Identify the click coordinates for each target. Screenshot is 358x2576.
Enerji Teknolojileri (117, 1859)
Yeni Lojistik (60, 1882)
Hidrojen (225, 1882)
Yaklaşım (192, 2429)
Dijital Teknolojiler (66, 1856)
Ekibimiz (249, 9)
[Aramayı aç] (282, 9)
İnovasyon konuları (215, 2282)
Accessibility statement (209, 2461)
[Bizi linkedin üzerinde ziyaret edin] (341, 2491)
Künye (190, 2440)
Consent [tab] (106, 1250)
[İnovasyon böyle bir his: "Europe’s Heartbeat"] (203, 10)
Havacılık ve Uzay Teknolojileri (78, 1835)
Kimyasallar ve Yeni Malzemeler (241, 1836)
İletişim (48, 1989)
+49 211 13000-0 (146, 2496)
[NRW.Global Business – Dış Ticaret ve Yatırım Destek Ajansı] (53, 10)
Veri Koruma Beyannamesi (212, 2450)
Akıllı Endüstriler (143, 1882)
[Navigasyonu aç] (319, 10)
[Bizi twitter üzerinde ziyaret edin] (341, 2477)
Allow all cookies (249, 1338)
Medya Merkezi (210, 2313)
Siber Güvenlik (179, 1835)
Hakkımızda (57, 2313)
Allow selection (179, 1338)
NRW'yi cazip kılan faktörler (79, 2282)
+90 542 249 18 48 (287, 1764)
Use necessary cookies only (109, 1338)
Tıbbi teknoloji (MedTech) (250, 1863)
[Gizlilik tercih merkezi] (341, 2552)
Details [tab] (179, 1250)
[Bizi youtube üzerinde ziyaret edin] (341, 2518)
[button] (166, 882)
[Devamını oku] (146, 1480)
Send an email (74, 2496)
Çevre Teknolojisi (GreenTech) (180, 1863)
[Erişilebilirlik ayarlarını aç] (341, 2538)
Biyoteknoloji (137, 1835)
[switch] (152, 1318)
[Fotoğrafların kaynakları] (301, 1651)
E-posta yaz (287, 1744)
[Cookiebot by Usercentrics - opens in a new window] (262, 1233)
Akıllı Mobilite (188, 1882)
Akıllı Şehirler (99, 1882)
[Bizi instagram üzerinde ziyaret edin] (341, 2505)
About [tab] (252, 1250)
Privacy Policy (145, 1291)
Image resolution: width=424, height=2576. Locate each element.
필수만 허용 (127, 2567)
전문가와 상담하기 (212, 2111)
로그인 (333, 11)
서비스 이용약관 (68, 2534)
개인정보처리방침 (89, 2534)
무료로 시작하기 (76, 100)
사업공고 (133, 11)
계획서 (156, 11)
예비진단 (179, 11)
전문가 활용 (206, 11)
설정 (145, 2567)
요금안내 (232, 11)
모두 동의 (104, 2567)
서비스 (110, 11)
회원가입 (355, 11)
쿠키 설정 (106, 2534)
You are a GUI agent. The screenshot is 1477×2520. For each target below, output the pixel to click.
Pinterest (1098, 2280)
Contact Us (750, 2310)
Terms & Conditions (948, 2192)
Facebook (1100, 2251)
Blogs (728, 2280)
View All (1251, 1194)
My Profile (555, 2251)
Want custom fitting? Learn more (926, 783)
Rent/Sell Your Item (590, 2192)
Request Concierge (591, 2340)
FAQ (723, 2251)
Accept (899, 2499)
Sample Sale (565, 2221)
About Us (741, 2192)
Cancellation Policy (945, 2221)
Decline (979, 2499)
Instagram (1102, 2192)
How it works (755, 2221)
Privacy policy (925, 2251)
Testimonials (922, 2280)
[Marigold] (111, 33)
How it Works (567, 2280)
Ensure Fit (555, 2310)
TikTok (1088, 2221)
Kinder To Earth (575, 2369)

__WHAT YOU SHOULD DO__:
Report back each line of the entries that holds the string "click".

__ANSWER TO THIS EXERCISE__:
Identify the click coordinates for each target. Screenshot is 358x2576.
You are a GUI agent. The screenshot is 1477×2520. For each target below, output the pixel to click.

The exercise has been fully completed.